### [What you have to do]
Reproduce the records word for word, from the line containing "This screenshot has height=656, width=1108." through the end of the records, and leave the pictures out of your answer.

===== Items

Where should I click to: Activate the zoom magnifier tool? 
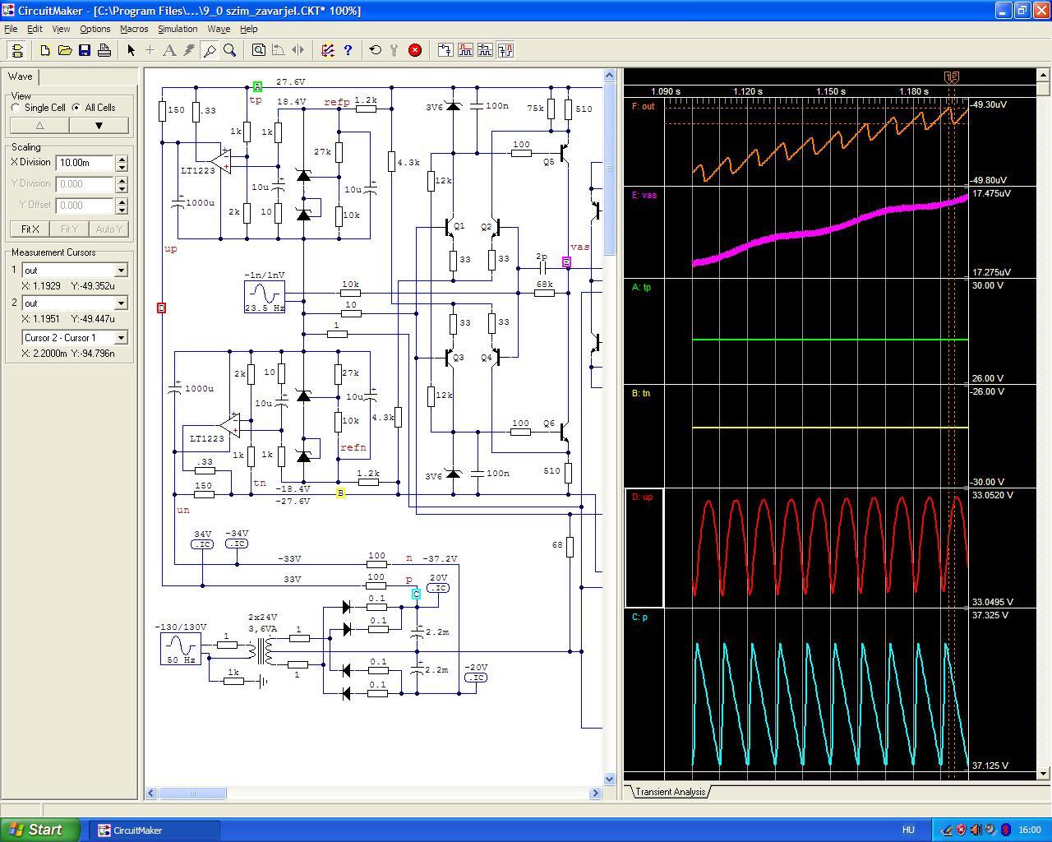click(x=230, y=50)
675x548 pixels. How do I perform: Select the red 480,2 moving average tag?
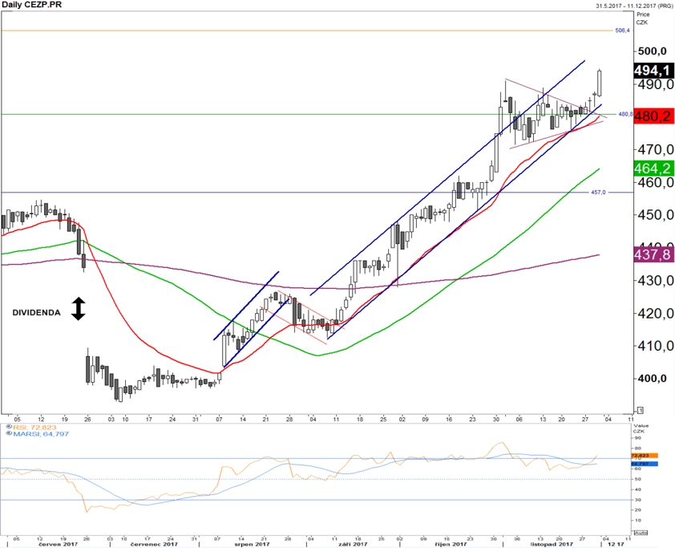[653, 116]
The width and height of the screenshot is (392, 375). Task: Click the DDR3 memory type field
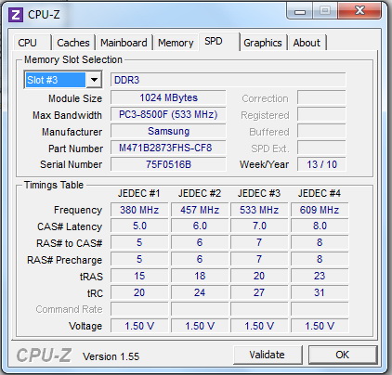228,80
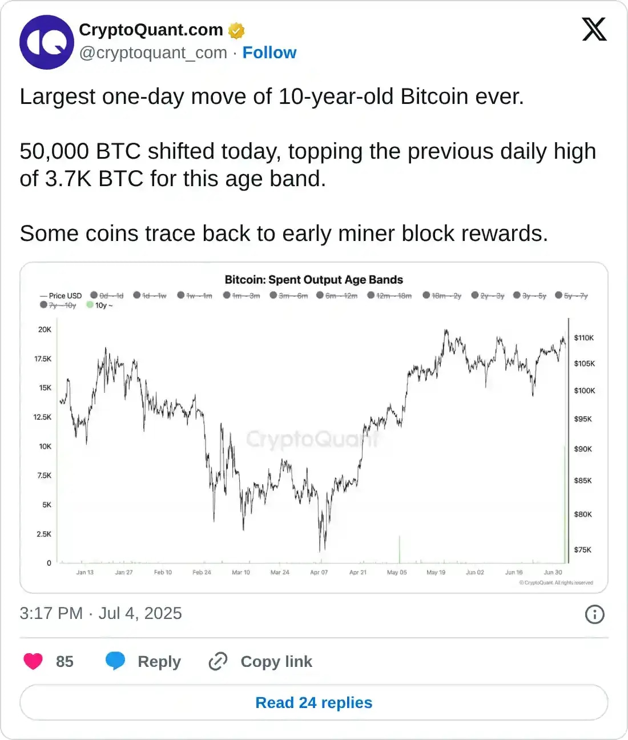Toggle the 1w–1m age band
The image size is (628, 740).
pos(197,295)
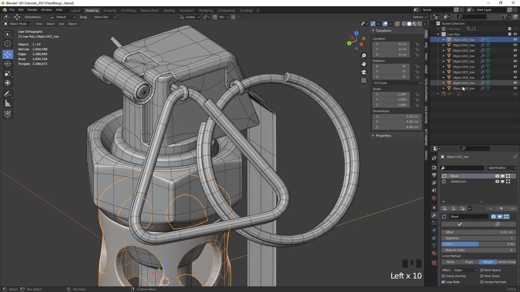Click the Modeling menu tab

coord(92,10)
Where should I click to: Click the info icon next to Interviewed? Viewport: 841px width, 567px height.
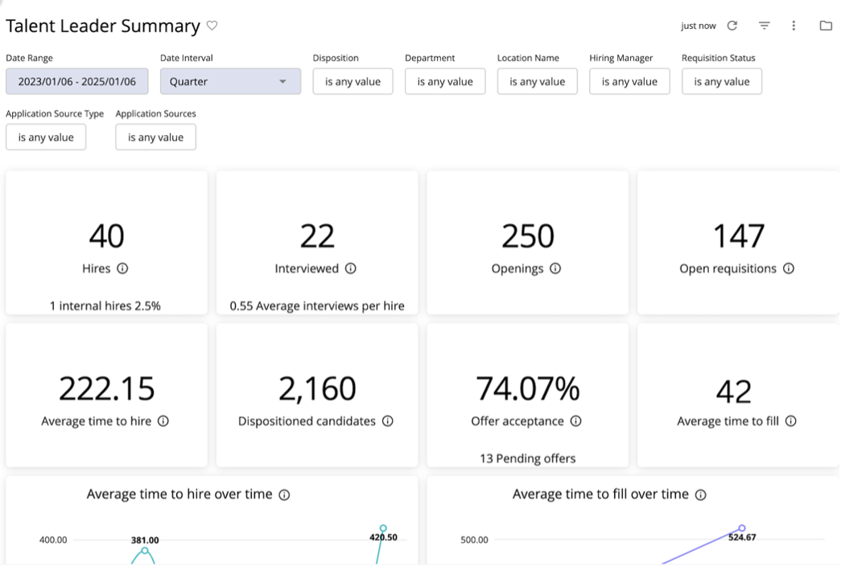pos(350,269)
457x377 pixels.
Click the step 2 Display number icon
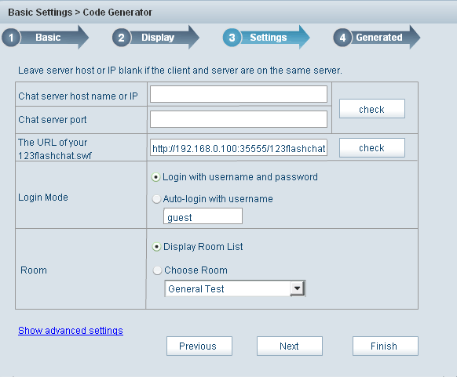pos(122,38)
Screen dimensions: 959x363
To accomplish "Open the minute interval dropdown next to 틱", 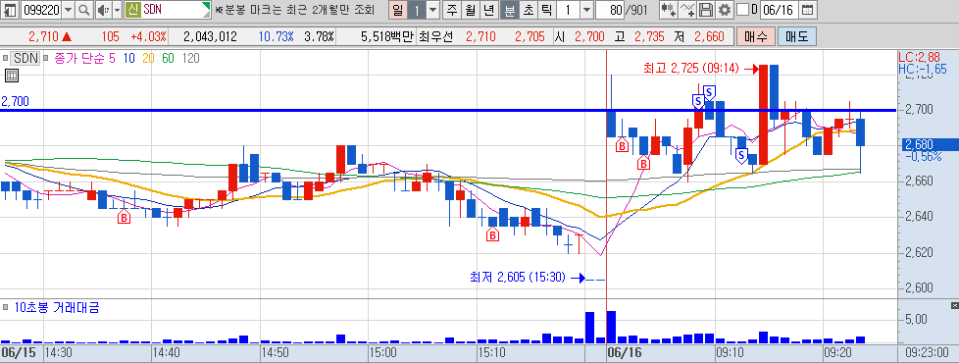I will pos(586,10).
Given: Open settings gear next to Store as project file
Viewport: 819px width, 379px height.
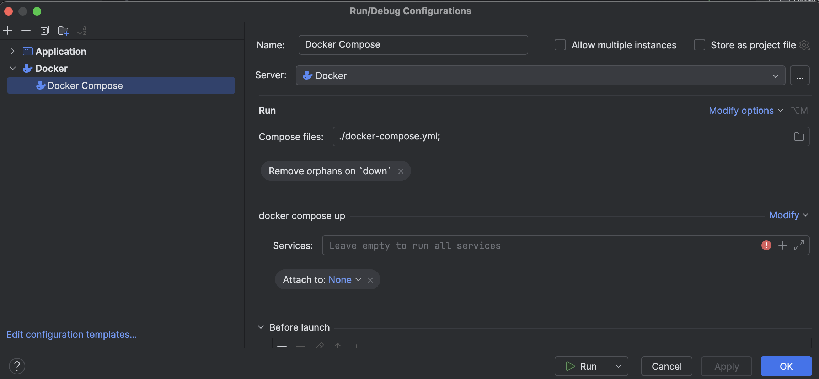Looking at the screenshot, I should tap(804, 45).
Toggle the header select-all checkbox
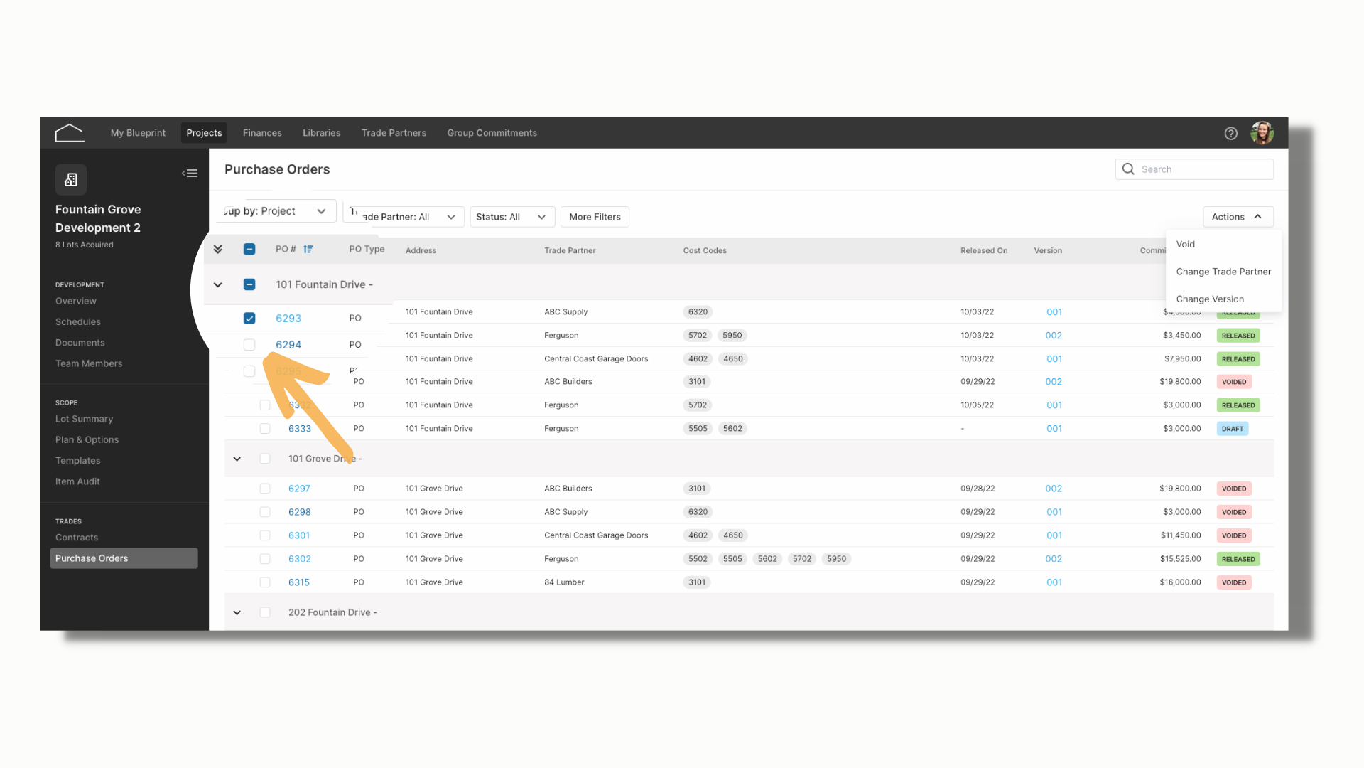 coord(249,250)
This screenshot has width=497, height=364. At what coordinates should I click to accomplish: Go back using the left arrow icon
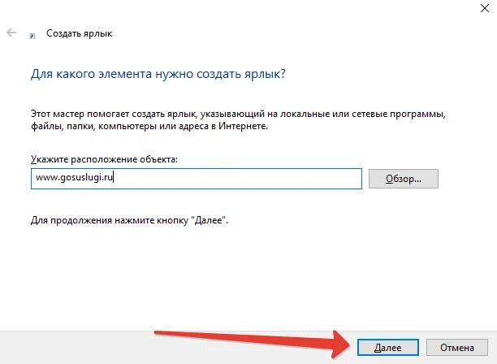[x=11, y=33]
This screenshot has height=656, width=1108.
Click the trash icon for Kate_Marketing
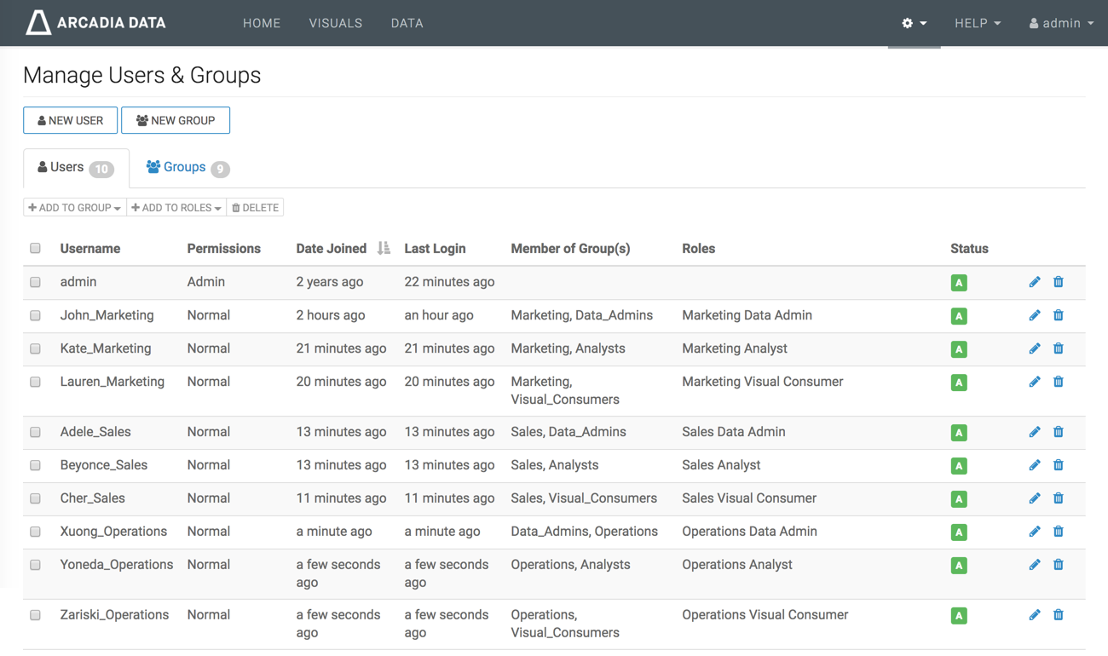coord(1058,348)
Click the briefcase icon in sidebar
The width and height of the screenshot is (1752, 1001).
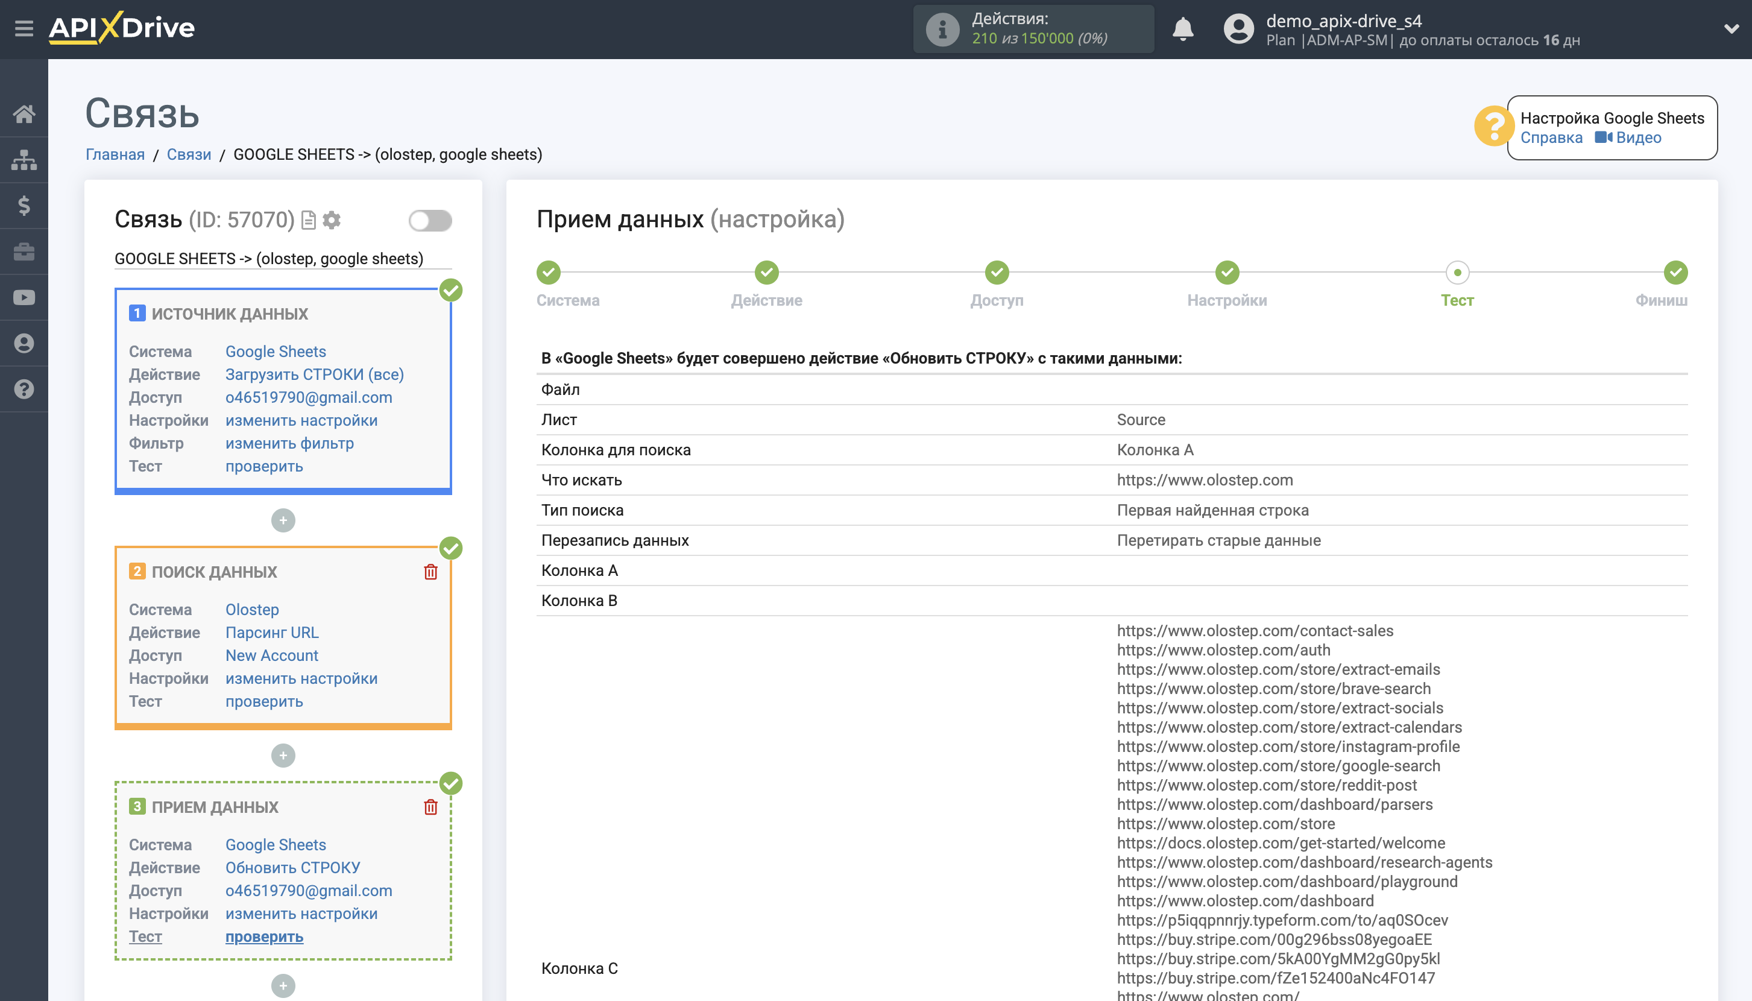[x=25, y=252]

==========

### [Output of the exercise]
This screenshot has height=656, width=1108.
Click the trash icon for Kate_Marketing
coord(1058,348)
Click the briefcase icon in sidebar
The width and height of the screenshot is (1752, 1001).
[x=25, y=252]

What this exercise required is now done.